---- DATASET EXTRACT

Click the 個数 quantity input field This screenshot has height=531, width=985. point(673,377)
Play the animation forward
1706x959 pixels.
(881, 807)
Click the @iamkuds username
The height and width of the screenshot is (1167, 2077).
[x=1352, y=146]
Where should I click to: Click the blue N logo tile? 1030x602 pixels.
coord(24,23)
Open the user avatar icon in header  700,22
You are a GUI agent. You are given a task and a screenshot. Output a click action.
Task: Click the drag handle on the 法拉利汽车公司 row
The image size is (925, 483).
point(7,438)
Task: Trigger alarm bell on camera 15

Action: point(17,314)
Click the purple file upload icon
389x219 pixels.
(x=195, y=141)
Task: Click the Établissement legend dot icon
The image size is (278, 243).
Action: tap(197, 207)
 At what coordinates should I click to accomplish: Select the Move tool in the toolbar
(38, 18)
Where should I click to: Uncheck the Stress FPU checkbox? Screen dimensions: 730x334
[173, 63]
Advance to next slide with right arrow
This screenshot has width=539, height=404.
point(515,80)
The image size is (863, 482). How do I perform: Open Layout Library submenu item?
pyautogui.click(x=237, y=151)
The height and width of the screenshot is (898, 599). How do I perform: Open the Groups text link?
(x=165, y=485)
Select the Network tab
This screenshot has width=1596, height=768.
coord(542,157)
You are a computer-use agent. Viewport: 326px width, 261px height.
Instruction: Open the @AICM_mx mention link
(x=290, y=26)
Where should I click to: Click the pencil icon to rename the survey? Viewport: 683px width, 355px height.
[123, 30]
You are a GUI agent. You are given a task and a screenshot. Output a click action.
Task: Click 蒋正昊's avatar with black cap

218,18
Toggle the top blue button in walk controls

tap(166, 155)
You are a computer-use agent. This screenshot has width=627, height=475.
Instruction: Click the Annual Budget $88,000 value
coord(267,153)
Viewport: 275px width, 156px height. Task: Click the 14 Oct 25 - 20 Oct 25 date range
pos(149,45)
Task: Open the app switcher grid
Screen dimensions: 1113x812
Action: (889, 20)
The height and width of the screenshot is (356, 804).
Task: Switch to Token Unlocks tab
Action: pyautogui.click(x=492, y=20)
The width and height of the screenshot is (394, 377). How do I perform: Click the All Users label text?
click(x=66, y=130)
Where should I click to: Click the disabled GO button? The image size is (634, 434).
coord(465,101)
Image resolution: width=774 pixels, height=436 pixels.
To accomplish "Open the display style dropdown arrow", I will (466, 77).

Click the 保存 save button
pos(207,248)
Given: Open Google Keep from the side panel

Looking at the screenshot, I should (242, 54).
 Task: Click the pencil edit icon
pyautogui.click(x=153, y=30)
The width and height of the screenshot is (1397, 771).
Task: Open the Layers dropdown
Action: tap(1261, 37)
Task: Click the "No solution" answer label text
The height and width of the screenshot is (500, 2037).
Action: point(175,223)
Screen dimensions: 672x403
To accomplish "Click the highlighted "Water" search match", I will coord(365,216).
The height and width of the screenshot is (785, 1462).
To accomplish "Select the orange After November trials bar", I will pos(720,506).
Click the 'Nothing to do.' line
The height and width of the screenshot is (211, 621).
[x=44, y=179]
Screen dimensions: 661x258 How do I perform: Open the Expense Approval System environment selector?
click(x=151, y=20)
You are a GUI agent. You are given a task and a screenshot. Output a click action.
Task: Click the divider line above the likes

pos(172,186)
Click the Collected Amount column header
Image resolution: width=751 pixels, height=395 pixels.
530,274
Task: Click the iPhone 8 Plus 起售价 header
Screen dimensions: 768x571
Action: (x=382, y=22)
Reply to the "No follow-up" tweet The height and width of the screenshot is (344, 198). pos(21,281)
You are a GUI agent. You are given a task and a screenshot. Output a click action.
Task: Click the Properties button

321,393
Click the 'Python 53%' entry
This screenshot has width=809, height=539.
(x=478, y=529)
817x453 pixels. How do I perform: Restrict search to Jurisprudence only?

--------

→ PROBLEM REQUIREMENTS: Using the records above as the source, restate each line verbatim.

→ RESPONSE BOX:
Click the 個数 quantity input field This screenshot has height=531, width=985. point(673,377)
Play the animation forward
1706x959 pixels.
(881, 807)
Click the @iamkuds username
The height and width of the screenshot is (1167, 2077).
[x=1352, y=146]
Where should I click to: Click the blue N logo tile? 1030x602 pixels.
coord(24,23)
Open the user avatar icon in header  700,22
You are a GUI agent. You are given a task and a screenshot. Output a click action.
Task: Click the drag handle on the 法拉利汽车公司 row
The image size is (925, 483).
point(7,438)
Task: Trigger alarm bell on camera 15

Action: point(17,314)
Click the purple file upload icon
389x219 pixels.
(x=195, y=141)
Task: Click the Établissement legend dot icon
The image size is (278, 243).
Action: tap(197, 207)
 At what coordinates should I click to accomplish: Select the Move tool in the toolbar
(38, 18)
Where should I click to: Uncheck the Stress FPU checkbox? Screen dimensions: 730x334
[173, 63]
Advance to next slide with right arrow
This screenshot has width=539, height=404.
point(515,80)
The image size is (863, 482). How do I perform: Open Layout Library submenu item?
pyautogui.click(x=237, y=151)
The height and width of the screenshot is (898, 599). How do I perform: Open the Groups text link?
(x=165, y=485)
Select the Network tab
This screenshot has width=1596, height=768.
coord(542,157)
You are a computer-use agent. Viewport: 326px width, 261px height.
Instruction: Open the @AICM_mx mention link
(x=290, y=26)
Where should I click to: Click the pencil icon to rename the survey? Viewport: 683px width, 355px height.
[123, 30]
You are a GUI agent. You are given a task and a screenshot. Output a click action.
Task: Click 蒋正昊's avatar with black cap

218,18
Toggle the top blue button in walk controls

tap(166, 155)
You are a computer-use agent. This screenshot has width=627, height=475.
Instruction: Click the Annual Budget $88,000 value
coord(267,153)
Viewport: 275px width, 156px height. Task: Click the 14 Oct 25 - 20 Oct 25 date range
pos(149,45)
Task: Open the app switcher grid
Screen dimensions: 1113x812
Action: (889, 20)
The height and width of the screenshot is (356, 804).
Task: Switch to Token Unlocks tab
Action: pyautogui.click(x=492, y=20)
The width and height of the screenshot is (394, 377). How do I perform: Click the All Users label text?
click(x=66, y=130)
Where should I click to: Click the disabled GO button? The image size is (634, 434).
coord(465,101)
Image resolution: width=774 pixels, height=436 pixels.
To accomplish "Open the display style dropdown arrow", I will (466, 77).

Click the 保存 save button
pos(207,248)
Given: Open Google Keep from the side panel

Looking at the screenshot, I should (242, 54).
 Task: Click the pencil edit icon
pyautogui.click(x=153, y=30)
The width and height of the screenshot is (1397, 771).
Task: Open the Layers dropdown
Action: tap(1261, 37)
Task: Click the "No solution" answer label text
The height and width of the screenshot is (500, 2037).
Action: point(175,223)
Screen dimensions: 672x403
To accomplish "Click the highlighted "Water" search match", I will coord(365,216).
The height and width of the screenshot is (785, 1462).
To accomplish "Select the orange After November trials bar", I will pos(720,506).
Click the 'Nothing to do.' line
The height and width of the screenshot is (211, 621).
[x=44, y=179]
Screen dimensions: 661x258 How do I perform: Open the Expense Approval System environment selector?
click(x=151, y=20)
You are a GUI agent. You are given a task and a screenshot. Output a click action.
Task: Click the divider line above the likes

pos(172,186)
Click the Collected Amount column header
Image resolution: width=751 pixels, height=395 pixels.
530,274
Task: Click the iPhone 8 Plus 起售价 header
Screen dimensions: 768x571
Action: (x=382, y=22)
Reply to the "No follow-up" tweet The height and width of the screenshot is (344, 198). pos(21,281)
You are a GUI agent. You are given a task and a screenshot. Output a click action.
Task: Click the Properties button

321,393
Click the 'Python 53%' entry
This screenshot has width=809, height=539.
(x=478, y=529)
817x453 pixels. How do I perform: Restrict search to Jurisprudence only?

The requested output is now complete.